Designer: Roy Sherizly (TOOB)

Bicycle tires are meant to last a long time, but they do eventually meet their end, sometimes sooner than planned. They get worn down over the years, sure, but accidents might make them completely unusable at some earlier point in time. The same is especially true for inner tubes that can no longer be used entirely when they get damaged. These rubber-based products get thrown out and aren’t biodegradable, so they eventually break down into microplastics that pollute waters and even the soil. That green and sustainable lifestyle you’ve chosen suddenly becomes less so because of these wasted inner tubes.

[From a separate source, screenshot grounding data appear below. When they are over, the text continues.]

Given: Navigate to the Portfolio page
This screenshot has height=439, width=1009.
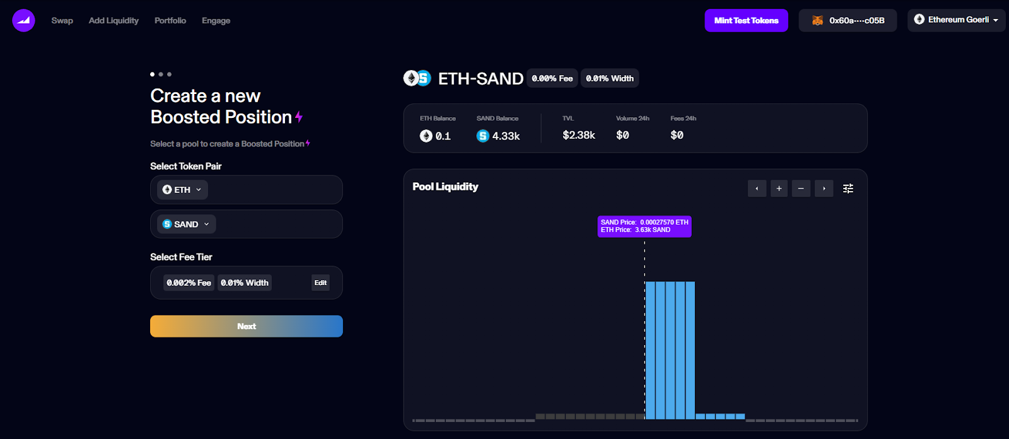Looking at the screenshot, I should pos(170,21).
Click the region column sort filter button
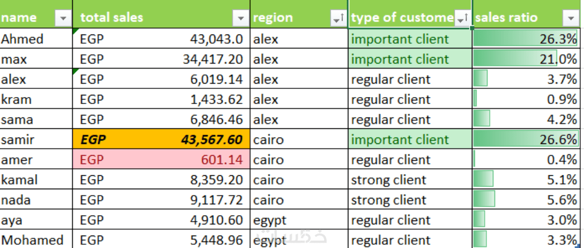The image size is (584, 248). point(338,18)
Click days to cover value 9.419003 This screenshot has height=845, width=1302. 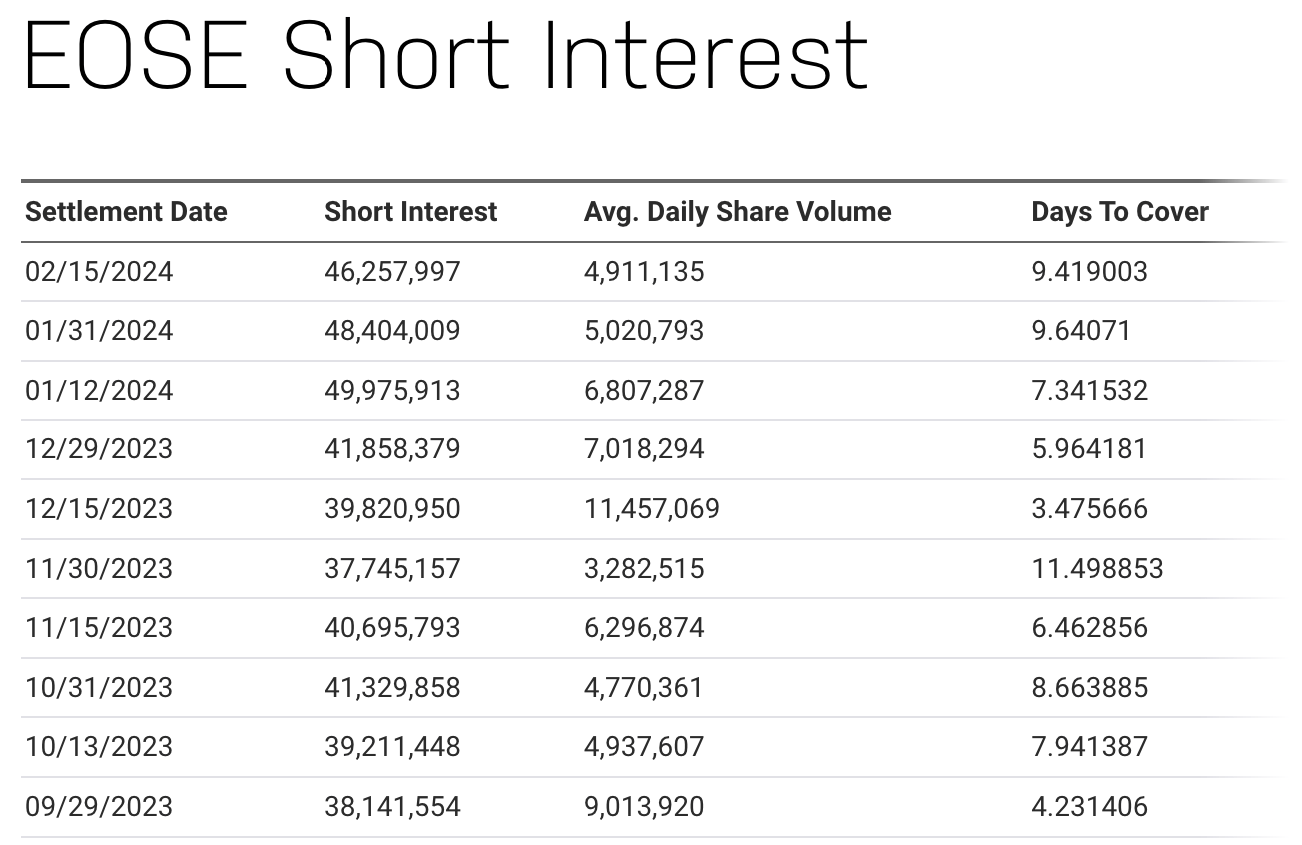pos(1089,272)
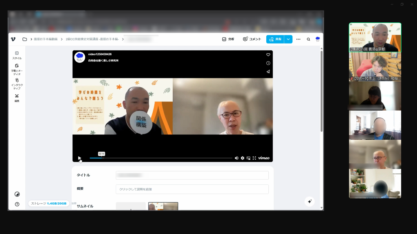Viewport: 417px width, 234px height.
Task: Open the インタラクティブ tools
Action: pyautogui.click(x=17, y=83)
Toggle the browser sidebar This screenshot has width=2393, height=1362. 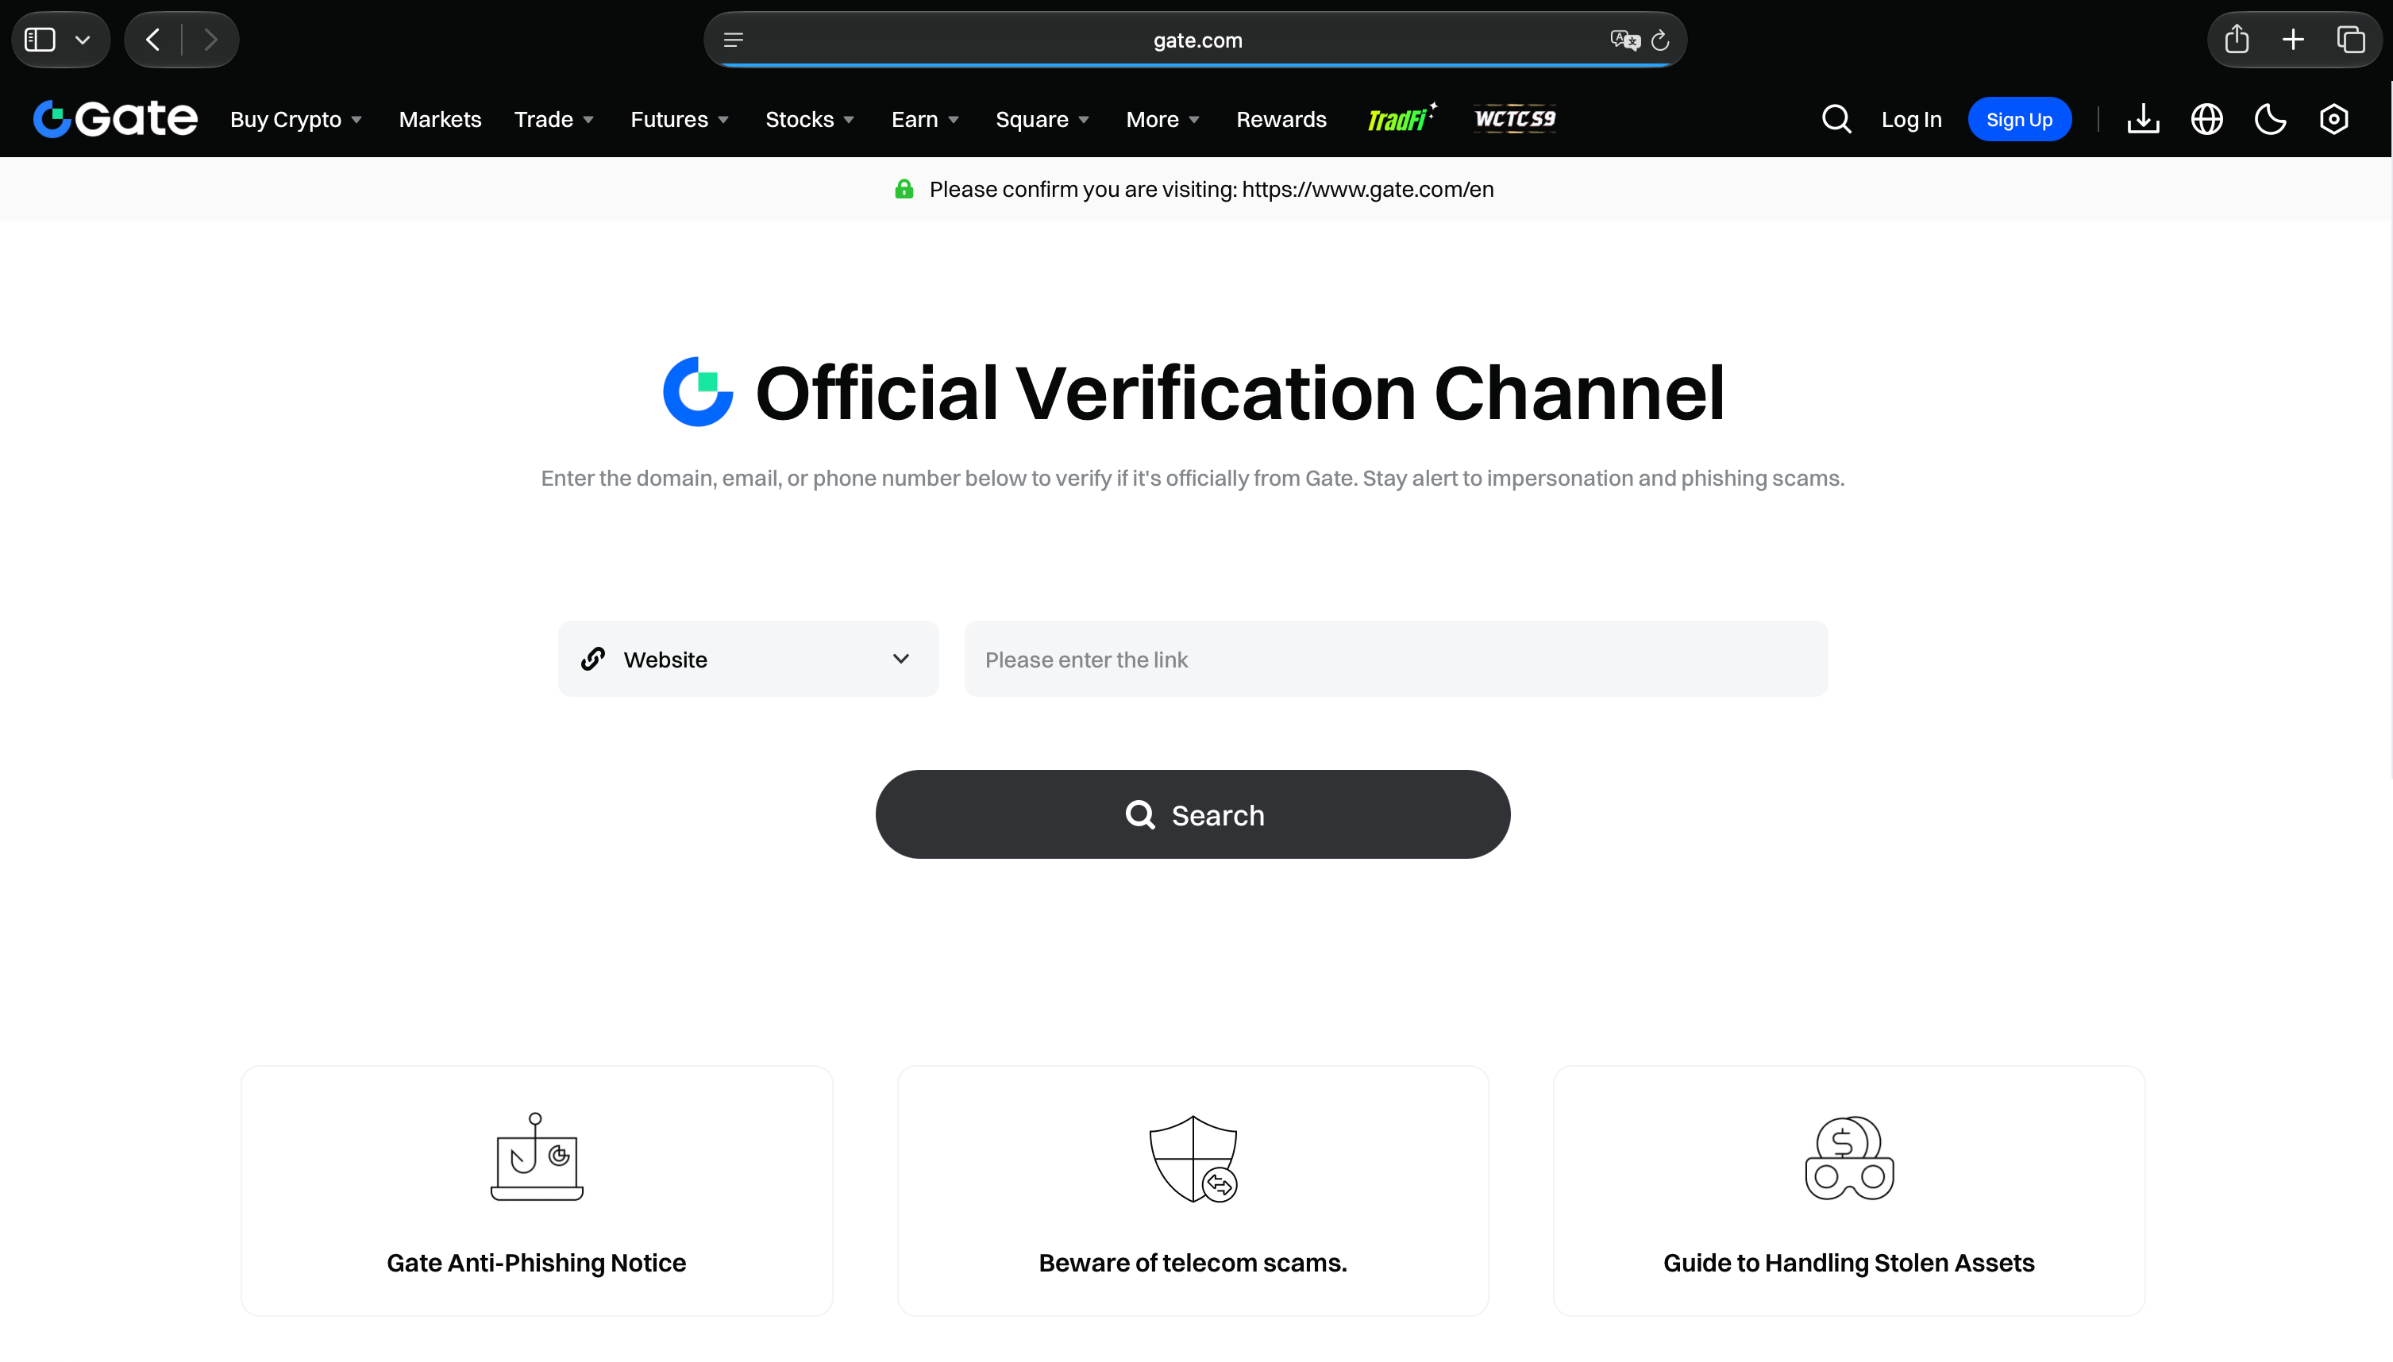(39, 39)
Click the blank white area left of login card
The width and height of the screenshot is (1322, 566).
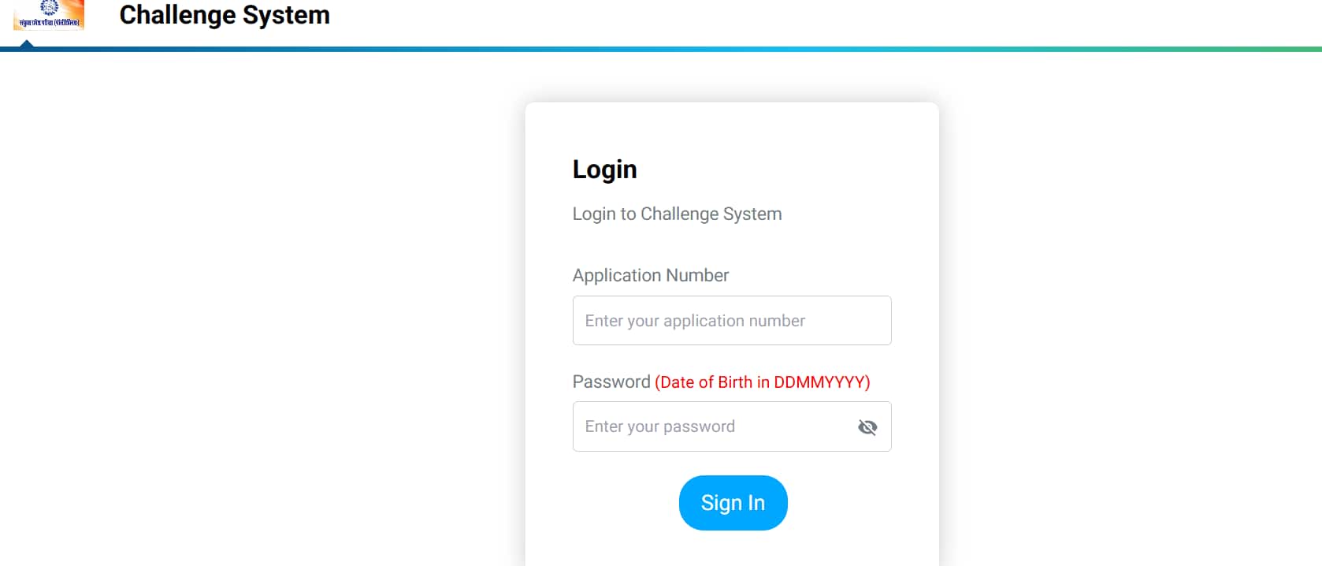[260, 315]
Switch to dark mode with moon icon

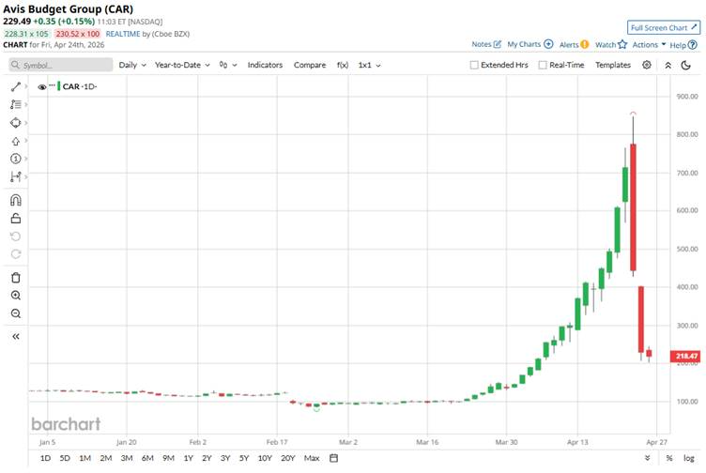click(688, 65)
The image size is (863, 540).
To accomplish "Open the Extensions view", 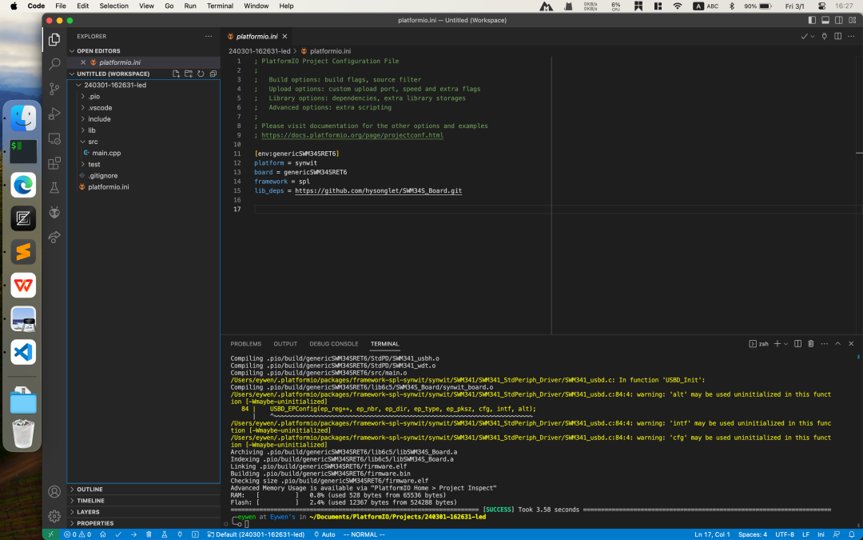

Fortunately, inner tubes don’t have to be discarded just because a small part has become damaged. They’re no longer usable for bicycle wheels, but that doesn’t mean they need to meet the end of their material life as well. More economical and efficient than recycling, the upcycling mentality has taken root with many designers, and this line of TOOB accessories demonstrates how even something as simple and unattractive as an inner tube can become a useful and even stylish product.

“Useless” bicycle inner tubes are handpicked from Tel Aviv’s local shops and are then inspected and thoroughly cleaned. Depending on how much damage it has, the useful parts are cut off and then transformed into completely different products. The TOOB Keychains, for example, only need a small part of the inner tube. In addition to the material’s natural durability, TOOB adds a strong button that makes it easy to open and close the keychain to look around belts and bags. The TOOB Strap, in contrast, requires a longer stretch of inner tubing. The accessory takes advantage of the tube’s natural stretchy properties to hold things down onto bike rails or other surfaces.

Inner tubes make the perfect material for this kind of heavy-duty accessory, and their clean appearance and smooth surfaces make for a nondescript aesthetic. The keychain, for example, looks discrete, and its black color blends with almost any pair of jeans or bag. TOOB also supports the local bicycle economy by giving shop owners a better way to dispose of their waste.

Inner tubes don’t last forever, though, and TOOB does admit that the material will eventually wear out and dry. Then again, almost everything does eventually, including materials like leather. Ideas like TOOB don’t completely remove synthetic rubber products like tires and tubing from the picture, but it helps delay their inevitable fate in landfills, at least until we can figure out how better and more sustainable alternatives.